Congress has already legislated the rules set - we can't drill or refine or build nuclear plants in our territories. Environmental whackos save the snails (and the mosquitoes by banning DDT while millions die of malaria over decades past and future, jeez).
Oh yeah, pollution is bad.
Posted by VoteWithTroops | April 25, 2008 10:16 PM
This is scary stuff. "Under a cap-and-trade regime ..." Cap and trade is, effectively, a tax on energy so costs go up on energy which is the best way to send this economy into a tail spin.
"A bioengineer ... is redesigning viruses ..." and "... re-engineered yeast ... ". So there will be no unforseen consequences of this, right?
" ... working to make biodiesel from the algae that feed on the carbon dioxide ... is optimistic that, at commercial scale, he will cut capital costs enough to beat oil at $60 per barrel." If this is true why is private investment not already funding this?
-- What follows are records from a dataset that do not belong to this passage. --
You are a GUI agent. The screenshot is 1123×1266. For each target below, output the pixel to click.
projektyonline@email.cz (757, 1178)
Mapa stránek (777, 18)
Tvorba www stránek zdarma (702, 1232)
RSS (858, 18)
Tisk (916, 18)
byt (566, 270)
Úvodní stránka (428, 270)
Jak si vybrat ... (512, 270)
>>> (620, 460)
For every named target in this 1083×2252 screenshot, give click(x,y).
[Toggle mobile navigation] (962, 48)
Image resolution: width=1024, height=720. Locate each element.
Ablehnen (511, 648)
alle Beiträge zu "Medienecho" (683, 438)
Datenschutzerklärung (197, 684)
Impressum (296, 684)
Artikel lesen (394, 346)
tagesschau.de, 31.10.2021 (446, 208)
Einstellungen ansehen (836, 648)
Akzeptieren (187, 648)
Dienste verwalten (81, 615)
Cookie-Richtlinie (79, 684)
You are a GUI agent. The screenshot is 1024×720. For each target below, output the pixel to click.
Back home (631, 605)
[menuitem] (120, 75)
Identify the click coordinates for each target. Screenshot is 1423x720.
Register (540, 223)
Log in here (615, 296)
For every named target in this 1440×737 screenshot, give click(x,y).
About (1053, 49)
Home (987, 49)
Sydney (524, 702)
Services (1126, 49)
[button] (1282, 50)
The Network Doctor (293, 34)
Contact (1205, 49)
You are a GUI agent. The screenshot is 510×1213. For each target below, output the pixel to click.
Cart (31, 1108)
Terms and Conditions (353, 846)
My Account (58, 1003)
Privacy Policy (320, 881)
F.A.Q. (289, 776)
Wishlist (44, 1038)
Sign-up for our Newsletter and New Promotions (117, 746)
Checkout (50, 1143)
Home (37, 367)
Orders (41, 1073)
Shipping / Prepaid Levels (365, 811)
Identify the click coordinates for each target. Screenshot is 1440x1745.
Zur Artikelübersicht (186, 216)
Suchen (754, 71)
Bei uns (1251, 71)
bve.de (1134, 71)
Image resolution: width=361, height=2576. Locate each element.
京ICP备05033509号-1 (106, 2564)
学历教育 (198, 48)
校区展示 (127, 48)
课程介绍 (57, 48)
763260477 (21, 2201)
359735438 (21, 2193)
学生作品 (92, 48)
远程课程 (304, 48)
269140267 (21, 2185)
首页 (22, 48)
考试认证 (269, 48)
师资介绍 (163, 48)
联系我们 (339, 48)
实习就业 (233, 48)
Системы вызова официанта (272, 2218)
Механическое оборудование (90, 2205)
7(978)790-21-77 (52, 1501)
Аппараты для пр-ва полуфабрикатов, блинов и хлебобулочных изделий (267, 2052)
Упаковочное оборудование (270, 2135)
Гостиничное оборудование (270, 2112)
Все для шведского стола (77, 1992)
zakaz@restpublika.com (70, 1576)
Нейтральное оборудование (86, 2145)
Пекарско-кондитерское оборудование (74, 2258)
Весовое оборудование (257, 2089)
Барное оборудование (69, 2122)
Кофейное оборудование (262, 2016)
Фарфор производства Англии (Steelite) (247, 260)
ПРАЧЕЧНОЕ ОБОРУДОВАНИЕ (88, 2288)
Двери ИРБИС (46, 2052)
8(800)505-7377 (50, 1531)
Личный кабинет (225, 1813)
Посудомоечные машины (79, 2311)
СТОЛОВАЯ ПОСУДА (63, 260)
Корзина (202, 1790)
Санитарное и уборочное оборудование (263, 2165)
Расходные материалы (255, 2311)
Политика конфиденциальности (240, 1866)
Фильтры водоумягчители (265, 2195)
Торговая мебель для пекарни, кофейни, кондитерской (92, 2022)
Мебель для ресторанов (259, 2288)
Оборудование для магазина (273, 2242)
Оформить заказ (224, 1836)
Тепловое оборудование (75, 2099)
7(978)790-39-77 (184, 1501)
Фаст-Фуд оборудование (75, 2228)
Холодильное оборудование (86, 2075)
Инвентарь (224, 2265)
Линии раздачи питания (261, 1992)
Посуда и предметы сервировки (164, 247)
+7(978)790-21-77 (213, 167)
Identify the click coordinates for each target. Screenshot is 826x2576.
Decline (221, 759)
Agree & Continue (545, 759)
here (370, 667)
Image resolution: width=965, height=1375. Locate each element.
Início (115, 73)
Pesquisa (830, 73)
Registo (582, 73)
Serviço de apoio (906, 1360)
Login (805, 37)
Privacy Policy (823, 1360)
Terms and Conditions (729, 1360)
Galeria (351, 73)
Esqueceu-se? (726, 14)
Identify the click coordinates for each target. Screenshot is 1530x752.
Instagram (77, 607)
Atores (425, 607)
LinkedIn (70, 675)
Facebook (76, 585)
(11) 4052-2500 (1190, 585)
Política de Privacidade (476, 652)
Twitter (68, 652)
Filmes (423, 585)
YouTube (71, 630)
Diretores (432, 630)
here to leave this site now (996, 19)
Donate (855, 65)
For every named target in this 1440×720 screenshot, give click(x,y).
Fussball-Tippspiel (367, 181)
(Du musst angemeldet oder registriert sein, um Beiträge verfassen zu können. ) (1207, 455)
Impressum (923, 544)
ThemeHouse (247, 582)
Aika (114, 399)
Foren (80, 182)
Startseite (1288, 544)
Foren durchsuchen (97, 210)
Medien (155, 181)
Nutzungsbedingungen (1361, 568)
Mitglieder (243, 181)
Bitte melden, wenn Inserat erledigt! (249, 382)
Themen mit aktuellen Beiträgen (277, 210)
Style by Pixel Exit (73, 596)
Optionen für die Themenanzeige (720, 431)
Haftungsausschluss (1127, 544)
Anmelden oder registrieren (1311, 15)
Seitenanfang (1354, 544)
Why doesn't the free market race to this money maker? Why is government needed to tax carbon output?
More government is not the answer to anything, it is our worst nightmare. Check the Social Security Trust Fund for proof. Besides those same 600,000 year old ice cores that man made global warming alarmists cite show that CO2 levels rise AFTER temperatures rise, over and over again, not BEFORE.
Green house gases, like from volcanoes, cool our atmosphere. Check the Year Without A Summer from the Discovery Channel here
http://www.discoverychannel.co.uk/earth/year_without_summer/intro/index.shtml
"During the summer of 1816, unexpected climate changes left countries in the Northern Hemisphere suffering from devastating famine and epidemic outbreaks. These weather patterns were the result of the volcanic eruption of Mount Tambora in Sumbawa, Indonesia, on 10th April 1815."
More government is our worst nightmare. This whole issue is a Tax and Spend Scam (check the Social Security Trust Fund for proof). How will we control Solar Activity, Volucanism or Oceanic Evaporation (water is the most volumous green house gas)? Oh yeah, pollution is bad.